Last year, seven Republicans voted for the ERA in the full Senate. Sen. Jill Holtzman Vogel, R-Fauquier, was the only Republican to vote for it in committee Thursday.
McClellan is co-patroning the resolution to ratify the federal amendment, with Sen. Mamie Locke, D-Hampton, and Sen. Dick Saslaw, D-Fairfax. The amendment states that “equality of rights under the law shall not be denied or abridged by the United States or by any state on account of sex.”
“It’s time the Constitution prohibits gender discrimination with this simple phrase,” said Locke, standing in a committee room filled with proponents, many wearing sashes with supportive messages printed on them. “Voting in support of equality is not a difficult or tricky proposition. It is simply the right thing to do.”
Virginia would be the 38th state to ratify the amendment, meaning it would be added to the U.S. Constitution, supporters say.
“Be on the right side of history,” Halifax County resident Tonja Roberts said to the committee.
Opponents, however, say the deadline for ratification came and went in 1982 and say the ERA could have unintended consequences to women.
“This is not a path forward,” said Victoria Cobb, president of The Family Foundation, a conservative social action group, on Wednesday. “It is a path backward and is actually harmful.”
Said Del. Kathy Byron, R-Bedford: “Women do not need an ERA amendment in order for us to succeed in life.”

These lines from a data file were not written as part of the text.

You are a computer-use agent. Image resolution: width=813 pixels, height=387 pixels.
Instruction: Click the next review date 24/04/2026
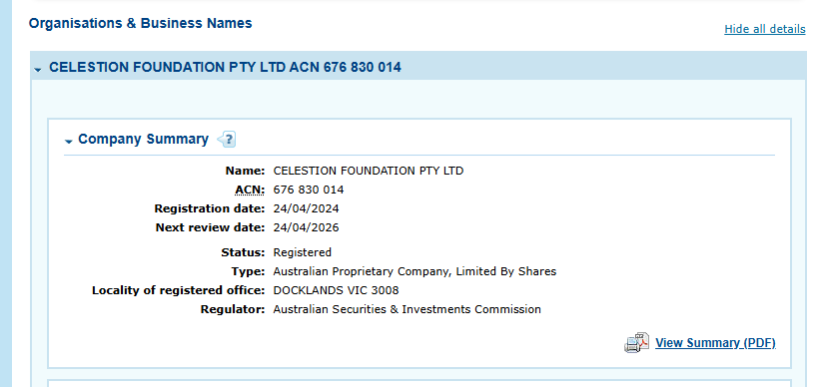[x=306, y=227]
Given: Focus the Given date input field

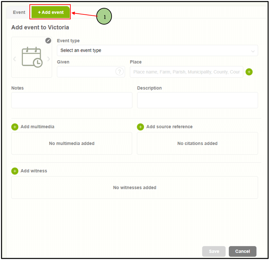Looking at the screenshot, I should (86, 72).
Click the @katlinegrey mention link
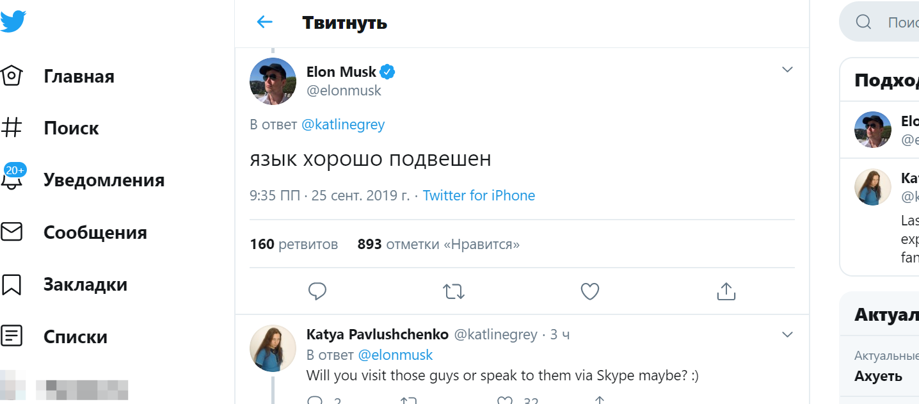The image size is (919, 404). tap(343, 124)
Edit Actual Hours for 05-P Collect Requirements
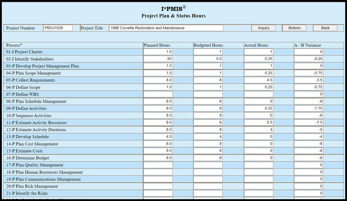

Thursday’s committee approval came a day after the federal Justice Department said in a legal opinion that it’s too late for additional states to ratify the ERA. Between 1972, when Congress sent the ERA to states, and the 1982 deadline, 35 states ratified it, three short of what is needed to be part of the U.S. Constitution. (Nevada ratified it in 2017 and Illinois in 2018.)
“Because three-fourths of the state legislatures did not ratify before the deadline that Congress imposed, the Equal Rights Amendment has failed of adoption and is no longer pending before the States,” U.S. Assistant Attorney General Steven Engel wrote in a memo. “Accordingly, even if one or more state legislatures were to ratify the proposed amendment, it would not become part of the Constitution.”
A federal lawsuit filed Tuesday in Massachusetts contends that the 1982 deadline isn’t binding.
Michelle Kallen, Virginia’s deputy solicitor general, told the committee that Attorney General Mark Herring “believes it can still be ratified.”